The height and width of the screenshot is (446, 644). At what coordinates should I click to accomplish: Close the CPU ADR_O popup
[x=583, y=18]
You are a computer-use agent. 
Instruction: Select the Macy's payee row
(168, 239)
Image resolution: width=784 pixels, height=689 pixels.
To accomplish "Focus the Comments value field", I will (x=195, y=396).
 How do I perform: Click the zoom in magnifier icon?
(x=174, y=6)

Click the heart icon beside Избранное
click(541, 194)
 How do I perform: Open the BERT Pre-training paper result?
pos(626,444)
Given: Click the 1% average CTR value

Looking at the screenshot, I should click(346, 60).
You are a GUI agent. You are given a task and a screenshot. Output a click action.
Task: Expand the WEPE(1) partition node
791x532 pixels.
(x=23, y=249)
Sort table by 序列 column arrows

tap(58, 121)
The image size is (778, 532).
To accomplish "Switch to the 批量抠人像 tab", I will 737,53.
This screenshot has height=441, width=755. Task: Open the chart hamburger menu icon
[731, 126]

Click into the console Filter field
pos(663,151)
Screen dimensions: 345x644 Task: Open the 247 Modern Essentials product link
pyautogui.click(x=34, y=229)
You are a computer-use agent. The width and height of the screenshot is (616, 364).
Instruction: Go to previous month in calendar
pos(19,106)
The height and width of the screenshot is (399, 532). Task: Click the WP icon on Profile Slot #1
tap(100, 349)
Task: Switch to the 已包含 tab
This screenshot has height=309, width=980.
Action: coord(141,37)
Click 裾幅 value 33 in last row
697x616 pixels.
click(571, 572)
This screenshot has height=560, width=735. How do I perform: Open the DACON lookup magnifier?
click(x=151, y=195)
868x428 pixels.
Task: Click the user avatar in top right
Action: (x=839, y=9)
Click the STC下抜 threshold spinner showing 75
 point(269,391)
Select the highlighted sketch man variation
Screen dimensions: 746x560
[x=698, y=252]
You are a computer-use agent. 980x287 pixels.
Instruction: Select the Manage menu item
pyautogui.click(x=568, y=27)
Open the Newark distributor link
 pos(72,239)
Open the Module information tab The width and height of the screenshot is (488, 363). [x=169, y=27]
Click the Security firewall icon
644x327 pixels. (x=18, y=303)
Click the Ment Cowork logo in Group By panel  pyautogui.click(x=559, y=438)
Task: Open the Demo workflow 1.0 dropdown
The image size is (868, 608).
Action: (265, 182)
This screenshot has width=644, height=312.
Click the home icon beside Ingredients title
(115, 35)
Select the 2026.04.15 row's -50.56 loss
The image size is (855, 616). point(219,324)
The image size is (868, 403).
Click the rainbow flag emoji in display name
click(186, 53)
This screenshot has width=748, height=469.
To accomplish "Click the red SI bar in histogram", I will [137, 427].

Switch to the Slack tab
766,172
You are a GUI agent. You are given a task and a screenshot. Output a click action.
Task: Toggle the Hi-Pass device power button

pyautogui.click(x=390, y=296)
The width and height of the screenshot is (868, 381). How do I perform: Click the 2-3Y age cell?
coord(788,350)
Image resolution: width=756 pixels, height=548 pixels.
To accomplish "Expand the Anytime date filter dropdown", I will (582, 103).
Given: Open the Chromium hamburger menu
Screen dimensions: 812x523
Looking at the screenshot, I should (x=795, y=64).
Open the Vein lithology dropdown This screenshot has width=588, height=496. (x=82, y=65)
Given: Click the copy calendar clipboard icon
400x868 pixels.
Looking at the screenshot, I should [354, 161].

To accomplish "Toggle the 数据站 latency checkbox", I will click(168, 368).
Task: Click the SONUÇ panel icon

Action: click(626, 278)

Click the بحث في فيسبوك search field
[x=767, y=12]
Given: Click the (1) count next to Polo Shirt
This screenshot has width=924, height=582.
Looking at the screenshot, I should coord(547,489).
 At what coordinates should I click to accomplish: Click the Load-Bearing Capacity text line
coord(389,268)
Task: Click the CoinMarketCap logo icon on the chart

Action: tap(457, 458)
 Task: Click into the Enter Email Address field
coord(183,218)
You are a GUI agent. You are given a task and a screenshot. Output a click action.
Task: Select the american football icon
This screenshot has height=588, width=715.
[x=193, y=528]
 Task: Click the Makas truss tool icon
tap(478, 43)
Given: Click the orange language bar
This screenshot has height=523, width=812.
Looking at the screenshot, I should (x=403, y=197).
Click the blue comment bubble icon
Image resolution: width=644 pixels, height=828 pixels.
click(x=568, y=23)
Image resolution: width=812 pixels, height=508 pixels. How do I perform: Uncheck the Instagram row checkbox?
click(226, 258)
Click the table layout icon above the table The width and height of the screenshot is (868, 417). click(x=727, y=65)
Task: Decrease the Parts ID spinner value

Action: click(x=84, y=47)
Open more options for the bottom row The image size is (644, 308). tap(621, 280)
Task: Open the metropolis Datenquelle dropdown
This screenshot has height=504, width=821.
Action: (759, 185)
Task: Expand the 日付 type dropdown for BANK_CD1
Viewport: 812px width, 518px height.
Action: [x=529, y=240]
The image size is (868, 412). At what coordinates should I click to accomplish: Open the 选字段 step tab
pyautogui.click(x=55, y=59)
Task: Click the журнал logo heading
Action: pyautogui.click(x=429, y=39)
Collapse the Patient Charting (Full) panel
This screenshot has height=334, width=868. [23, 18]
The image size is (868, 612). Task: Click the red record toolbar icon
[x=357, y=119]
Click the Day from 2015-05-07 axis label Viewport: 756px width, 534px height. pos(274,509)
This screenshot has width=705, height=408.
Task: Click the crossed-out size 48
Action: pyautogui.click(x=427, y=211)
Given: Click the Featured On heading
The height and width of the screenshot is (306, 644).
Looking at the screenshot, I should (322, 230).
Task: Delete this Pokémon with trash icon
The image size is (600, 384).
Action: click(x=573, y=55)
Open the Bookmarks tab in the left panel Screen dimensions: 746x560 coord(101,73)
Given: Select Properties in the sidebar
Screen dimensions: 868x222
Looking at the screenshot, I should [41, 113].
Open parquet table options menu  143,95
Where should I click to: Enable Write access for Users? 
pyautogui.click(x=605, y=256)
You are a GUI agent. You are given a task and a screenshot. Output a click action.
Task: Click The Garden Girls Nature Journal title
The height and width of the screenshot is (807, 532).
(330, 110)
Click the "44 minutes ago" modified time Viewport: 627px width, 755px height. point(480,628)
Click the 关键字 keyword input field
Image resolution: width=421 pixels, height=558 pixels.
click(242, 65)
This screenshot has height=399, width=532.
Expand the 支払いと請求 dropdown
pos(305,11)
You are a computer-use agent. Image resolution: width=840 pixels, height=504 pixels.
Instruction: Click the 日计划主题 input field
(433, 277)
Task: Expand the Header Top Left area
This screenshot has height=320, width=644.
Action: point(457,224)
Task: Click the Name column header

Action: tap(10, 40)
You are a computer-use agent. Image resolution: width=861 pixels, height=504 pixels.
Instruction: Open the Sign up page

----------------------------------------

This exercise needs every line of the listing that contains the word "options".

Open more options for the bottom row The image size is (644, 308). tap(621, 280)
Open parquet table options menu  143,95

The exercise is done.